» To do
Repeat everything from the line containing "Screen dimensions: 998x537" down to the line containing "tap(35, 267)", both included, and nothing else.

» Dataset entries
+++

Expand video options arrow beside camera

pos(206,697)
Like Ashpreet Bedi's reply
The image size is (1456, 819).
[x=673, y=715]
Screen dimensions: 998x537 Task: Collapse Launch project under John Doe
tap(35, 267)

+++

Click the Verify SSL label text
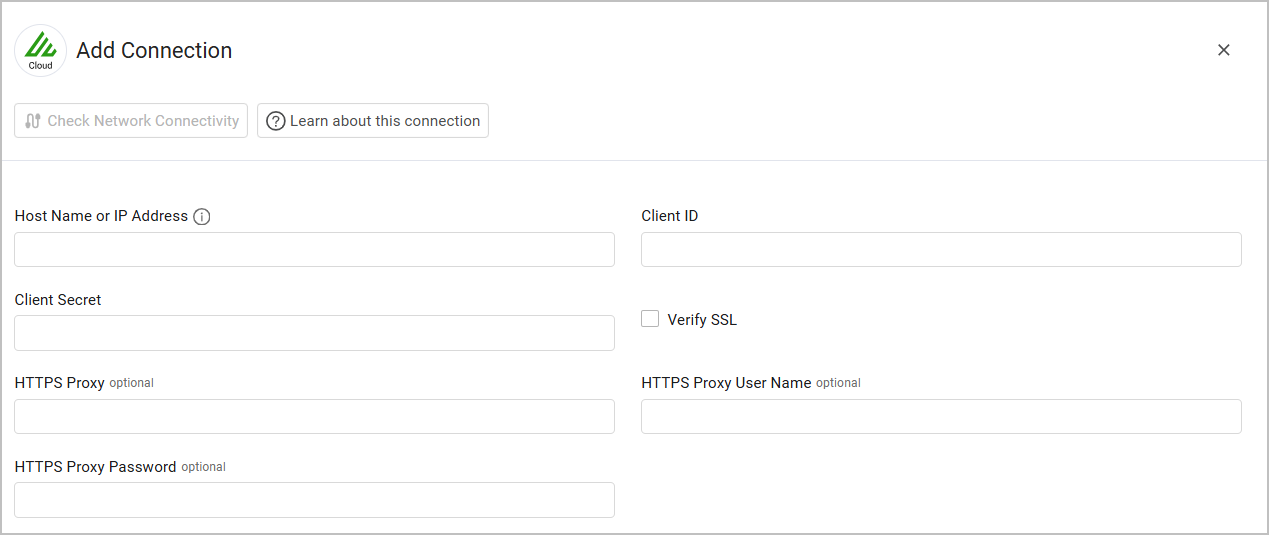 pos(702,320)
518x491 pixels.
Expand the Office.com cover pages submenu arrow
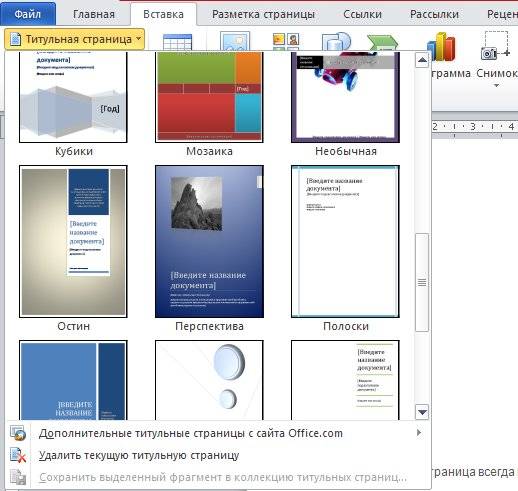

+++

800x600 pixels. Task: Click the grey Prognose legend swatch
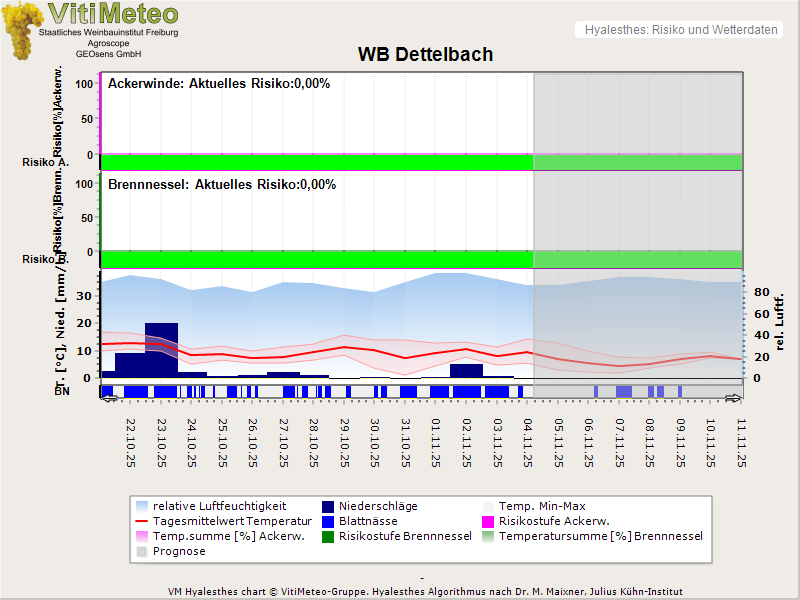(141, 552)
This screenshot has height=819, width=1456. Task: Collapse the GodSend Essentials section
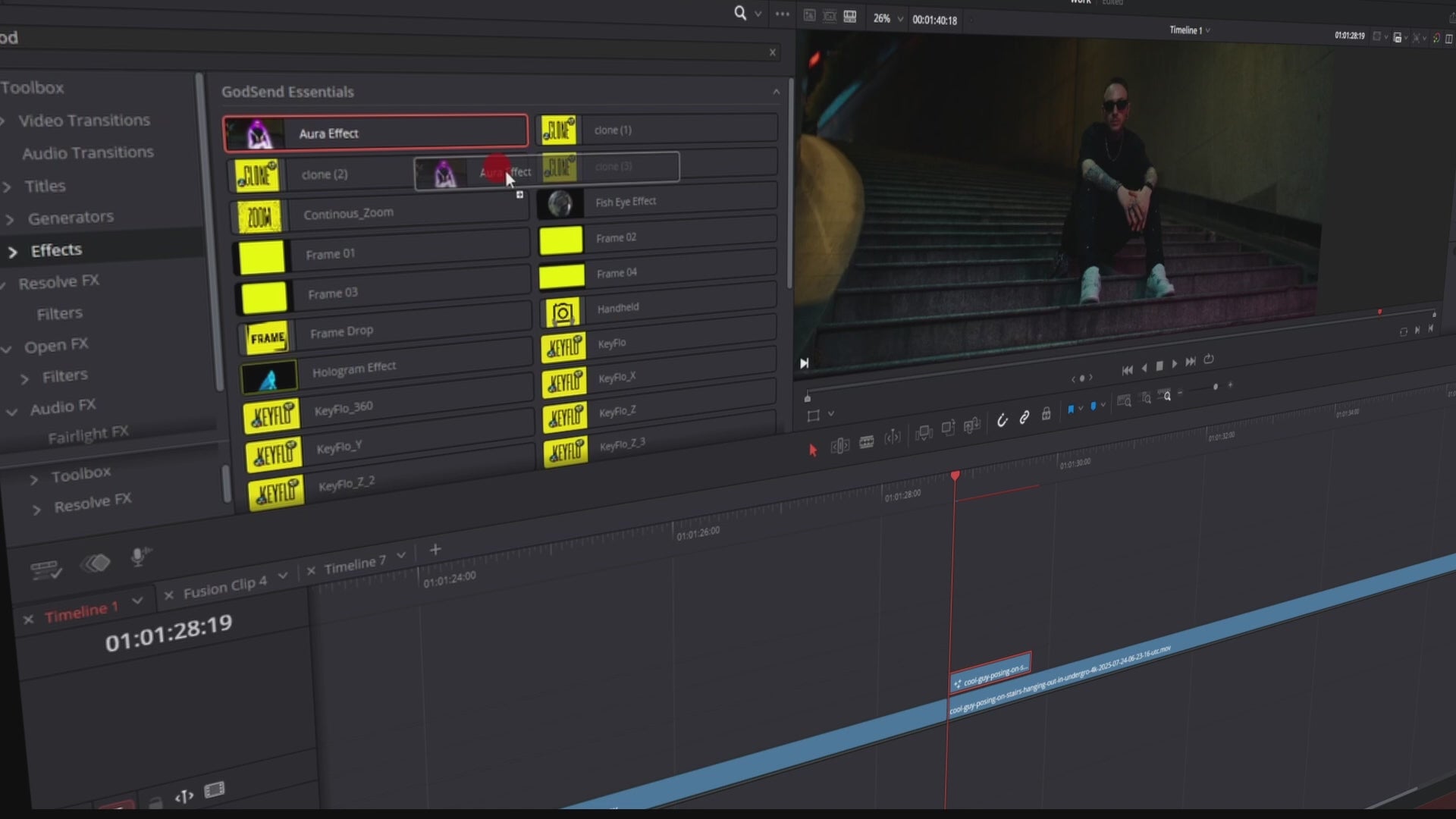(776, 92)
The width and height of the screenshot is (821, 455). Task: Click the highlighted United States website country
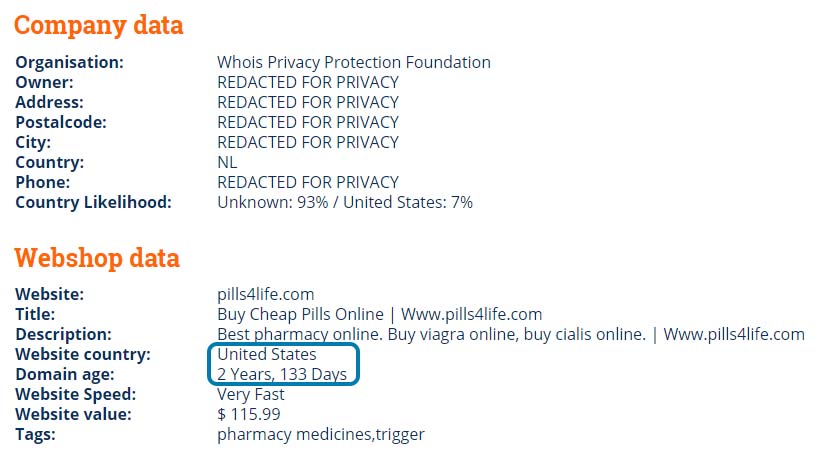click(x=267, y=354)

+++

» Result of this task
Screen dimensions: 998x537 Task: Collapse Launch project under John Doe
tap(35, 267)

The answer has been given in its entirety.